USN Rollbacks and Active Directory Replication Issues
Published Nov 30 2005 03:22 PM 4,360 Views

I recently worked on an interesting issue where certain Distribution Groups (DGs) in the Active Directory (AD) were not replicating properly with the Exchange 5.5 Directory Service (DS).  After adding several members to a DG in the AD, the changes did not replicate to the 5.5 server.  One particularly problematic DG, lets call it Execs, had 58 members in AD and only 23 in the 5.5 DS, even after several replication cycles.  Previously, we had gone through the basics of Active Directory Connector (ADC) troubleshooting, some of which are listed in article 253841, but the problem still persisted.  After some time of spinning our wheels we decided to examine more closely the Update Sequence Numbers (USNs) of the problem DG.

 

Before adding another member in AD, we checked the USNCreated and USNChanged values and found the following:

 

USNCreated:   345530

USNChanged: 11240563

 

Nothing particularly strange so far.  After adding another member on the AD side the values had changed to:

 

USNCreated:  307801

USNChanged: 3438089

 

The first odd thing I noticed was that the values decreased!  What was happening here?  This is really weird because under normal circumstances 1) USNCreated does not change and 2) the USNChanged increments and usually only by a bit (although on busier servers it may increment by more - but you can still tell that the new number is part of the same sequence).  For instance, in my test environment, with a single Exchange server and a single Global Catalog (GC), adding a member to a DG causes the USNChanged to increment by at most 2 or 3.

 

What was even more surprising was that after making this one change, the DG’s membership successfully replicated to the 5.5 DS.  We decided this was probably just luck.  We had previously added members to this same DG and it did not replicate.

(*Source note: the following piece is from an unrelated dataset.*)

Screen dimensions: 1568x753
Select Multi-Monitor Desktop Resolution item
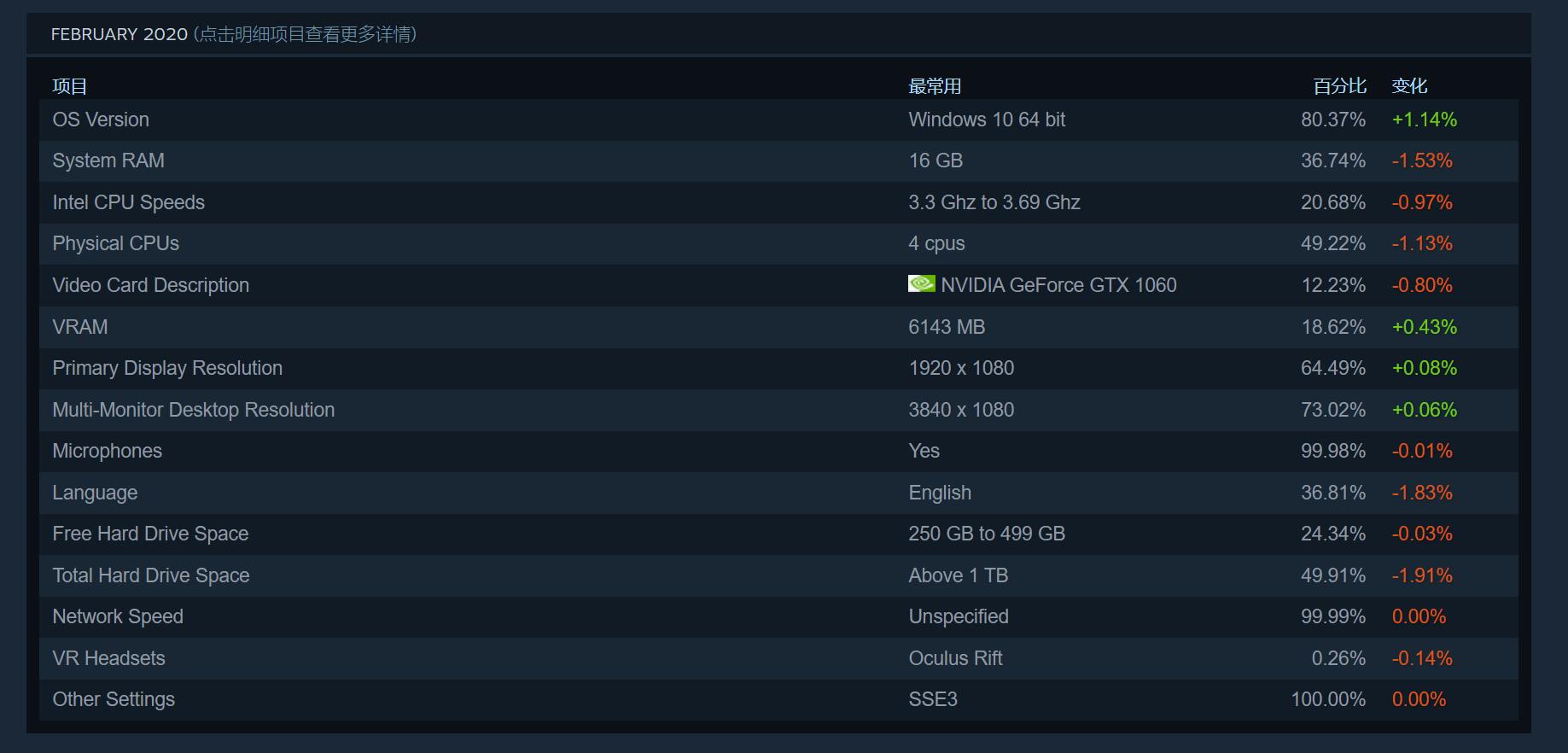click(x=194, y=410)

I think the difference this time was the choice of Domain Controller (DC) that we made changes on.  

 

Before making the DG change the msExchServer1HighestUSNVector looked like this (see the footnote describing this ADC attribute):

 

"OURDCA: 5225033"

"OURDCB: 11333798"

"OURDCC: 11269307"

"OURDCD: 3039867"  <<----- DC we made changes on

"OURDCE: 72170045"

 

"OURDCW: 11316411"

"OURDCX: 22501269"

"OURDCY: 6993025"

"OURDCZ: 21918680"

 

After adding a member to Execs, its USNchanged was now 3438089, higher than 3039867, and so the next time the ADC polled the AD the changes replicated to Exchange 5.5.  I speculated, given the USNChanged for Execs before adding the member (11240563), that the DC responsible for replicating the change to the 5.5 directory was one of the following:

 

"OURDCB: 11333798"

"OURDCC: 11269307"

"OURDCW: 11316411"

 

Because they seemed to have sequences in the same range as Execs. I also speculated that since their USNs were all higher than 11240563, Execs was not going to replicate to 5.5 until its USN exceeded the high water mark for one of these 3 DCs.  Graham McIntyre, our resident ADC guru, thinks the problem was that changes to the DG were not making it to the AD bridgehead which is the endpoint for the connection agreement responsible for the DG.

 

But I still wondered why the USNChanged and USNCreated got reset on OURDCD and so I took a flight of stairs down to talk to our Active Directory folks (Exchange runs on top of Windows, so naturally we sit a floor above the Windows Active Directory team J) .  They told me that one possible cause for this is a USN rollback, an occurrence that they have seen a few times recently.  USN rollbacks are described in detail in article 875495 and there are 2 ways to detect them:

 

  1. Applying the fix described in the article and looking out for the listed 2095, 1113, 1115 and 2103 events.

 

  1. Running repadmin /showutdvec * dc=<domain name>,dc=<domain suffix> and then looking at the output to determine if for any given DC A, some other remote DC B has a higher watermark USN for A than A has for itself. (If the difference in USN is only slight it could be a timing issue rather than a rollback - i.e. repadmin ran on A first, its high water mark USN incremented, the changes replicated to B and then repadmin ran on B)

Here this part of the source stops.